Superlega perchè non si fa
(Foto: Peter Byrne, via Onefootball)

Il New York Times tramite I suoi giornalisti Tariq Panja e Rory Smith ha ricostruito minuto per minuto le convulse giornate di Aleksander Ceferin presidente dell’UEFA e come il manager sloveno sia riuscito a domare la secessione della della Superlega.

Secondo il quotidiano statunitense, tutto è iniziato giovedì 15 aprile, quando Javier Tebas (presidente della Liga) e Joan Laporta (numero uno del Barcellona) si sono trovati a pranzo per celebrare la vittoria di quest’ultimo nelle elezioni per la presidenza del club catalano.

Ma invece di essere un’occasione celebrativa, l’evento si è tramutato immediatamente in un incontro per nulla piacevole.
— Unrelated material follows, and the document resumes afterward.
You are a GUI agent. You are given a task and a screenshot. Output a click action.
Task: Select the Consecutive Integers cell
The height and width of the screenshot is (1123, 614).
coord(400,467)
Laporta, infatti, ha raccontato a Tebas dell’intenzione dei 12 club ormai noti (tra i quali anche Milan, Inter e Juve) di dare vita alla Superlega.

A quel punto Tebas ha chiamato immediatamente Ceferin per dare l’allarme innescando un corto circuito tra manager, federazioni e club di tutta Europa. Il presidente UEFA telefona infatti subito ad Andrea Agnelli, che in qualità di presidente dell’ECA giorni prima lo aveva rassicurato sostenendo si trattasse solamente di indiscrezioni.

Ma Agnelli, secondo l’articolo del New York Times, non risponde e Ceferin, il quale è il padrino della figlia di Agnelli, scrive un messaggio alla compagna del presidente della Juventus spiegando l’urgenza della questione. Agnelli alla fine avrebbe risposto che non c’era nulla di cui preoccuparsi.

Ceferin allora suggerisce di uscire con un comunicato congiunto, ma Agnelli chiede tempo, almeno altri 30 minuti. Dopodiché, secondo il New York Times, si è arrivati al silenzio, con lo stesso Agnelli che si è reso irreperibile.

Tra giovedì, venerdì e sabato il telefono di Ceferin è rimasto sempre attivo e all’ora di pranzo di domenica il presidente dell’UEFA ha i nomi dei 12 club: le inglesi Arsenal, Chelsea, Liverpool, Manchester City, Manchester United e Tottenham Hotspur; le italiana Inter, Juventus e Milan; le spagnole Atletico Madrid, Barcellona e Real Madrid

Non solo, Ceferin intuisce inoltre che non tutte le società hanno avuto ruoli e pesi uguali. I manager di City e Chelsea, ma anche dell’Atletico Madrid – per esempio – erano stati avvisati solamente venerdì che la questione fosse orami definita e hanno spiegato al presidente della UEFA di aver avuto un solo giorno per decidere. Bayern Monaco e Psg si sono invece rifiutate di aderire

Era chiaro come il presidente del Real Madrid Florentino Perez fosse il motore di tutto, ma, spiega il NYT, “la battaglia si sarebbe combattuta sul piano dei club inglesi, senza i quali sarebbe stato impossibile dare vita al progetto“.

Dopo che il comunicato è stato diramato nella notte tra domenica e lunedì Ceferin ha immediatamente telefonato al presidente della FIFA Gianni Infantino e soprattutto ha tenuto un lungo colloquio con Oliver Dowdne, responsabile per lo sport e la cultura del governo inglese, che ha assicurato che l’esecutivo di Boris Johnson avrebbe fatto qualsiasi cosa per bloccare l’iniziativa.

Non a caso il primo ministro è intervenuto poco dopo in televisione, dichiarando la sua contrarietà all’iniziativa.

Sotto traccia invece è emerso oggi come lo stesso governo Johnson abbia fatto pressioni al City per abbandonare l’operazione e non a caso nella giornata di martedì l’offensiva ha avuto il suo effetto, soprattutto sui Blues di Abramovich e sul Manchester City.

In particolare i Citizens hanno deciso di ritirarsi e a ruota tutti gli altri, innescando così la miccia che ha portato all’esplosione del progetto, a poco più di 48 ore dell’annuncio della sua nascita.

Il resto è storia nota, tra club che si sono ritirati – alcuni chiedendo scusa – e dirigenti che hanno fatto sapere di non essere stati coinvolti nelle discussioni. La UEFA riaccoglierà i “dissidenti”, ma ci saranno strascichi, e potrebbero esserci sanzioni. Ceferin riflette e venerdì se ne saprà di più.